Abilities are data contracts
The strawberry counting guide is valuable because it makes the ability concrete. The task is not magic reasoning; it is a generated conversation pattern, a target behavior, and a training stage that teaches nanochat to approach a narrow problem in a repeatable way.
The guide uses synthetic conversations, prompt variation, explicit spelling, and a Python double-check to teach a small model a behavior it was bad at. That is the right mental model for small specialists: the ability is a data contract with examples, triggers, target outputs, and failure modes.
Tokenization is not incidental
The guide explicitly breaks words into characters because tokenization hides the thing the model must count. That maps directly to the RPG-state experiment: the labels, delimiters, and status channels are not superficial formatting. They are the model's interface to the world.
When tiny models fail, the failure often looks like intelligence drifting. Underneath, it is frequently an interface problem: fuzzy tokens, overloaded labels, missing negative examples, or a task shape that does not make the right intermediate state visible.
Identity is also trainable behavior
The identity guide shows the same pattern applied to persona and self-description. Karpathy describes generating synthetic multi-turn conversations and mixing them into midtraining and SFT so nanochat learns what it is supposed to know about itself.

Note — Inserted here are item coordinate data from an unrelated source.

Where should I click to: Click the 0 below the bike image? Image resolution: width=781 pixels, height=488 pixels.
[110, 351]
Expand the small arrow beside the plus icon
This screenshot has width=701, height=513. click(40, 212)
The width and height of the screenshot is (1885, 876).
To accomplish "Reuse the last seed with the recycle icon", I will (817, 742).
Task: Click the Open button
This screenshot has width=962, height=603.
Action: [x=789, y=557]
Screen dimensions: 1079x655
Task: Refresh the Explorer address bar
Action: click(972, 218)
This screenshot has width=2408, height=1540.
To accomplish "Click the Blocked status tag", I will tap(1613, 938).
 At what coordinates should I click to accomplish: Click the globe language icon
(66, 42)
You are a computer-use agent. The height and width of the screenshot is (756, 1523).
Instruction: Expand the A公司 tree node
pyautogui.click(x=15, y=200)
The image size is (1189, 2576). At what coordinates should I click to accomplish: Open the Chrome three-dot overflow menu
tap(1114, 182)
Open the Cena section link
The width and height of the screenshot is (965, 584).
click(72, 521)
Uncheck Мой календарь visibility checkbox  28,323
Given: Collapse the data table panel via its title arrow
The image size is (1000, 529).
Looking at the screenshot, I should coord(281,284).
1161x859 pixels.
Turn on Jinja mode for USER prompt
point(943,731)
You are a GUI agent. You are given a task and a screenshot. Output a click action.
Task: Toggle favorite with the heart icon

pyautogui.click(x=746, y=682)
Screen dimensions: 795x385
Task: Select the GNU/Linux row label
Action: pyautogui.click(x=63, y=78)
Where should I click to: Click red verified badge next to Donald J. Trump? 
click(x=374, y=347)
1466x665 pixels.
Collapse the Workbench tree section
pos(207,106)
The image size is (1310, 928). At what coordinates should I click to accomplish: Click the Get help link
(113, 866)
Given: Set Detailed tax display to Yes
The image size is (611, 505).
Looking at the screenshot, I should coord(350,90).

That is not just flavor. In applied systems, identity includes tool boundaries, refusal style, domain commitments, and what the assistant should claim or avoid claiming. For small models, those behaviors should be trained and evaluated like any other ability.
How this loops back to the pico model
The RPG experiment is an ability-training problem wearing a game costume. The model is not learning everything about games. It is learning a narrow transition grammar and then revealing where the grammar is under-specified.
- Generate targeted examples: cover each action, status, cooldown, and boundary case.
- Vary triggers without blurring labels: prompt diversity helps; semantic drift hurts.
- Train recovery, not just success: malformed states and contradictory inputs belong in the eval set.
- Keep the output contract inspectable: a tiny model is only useful if failures are easy to spot.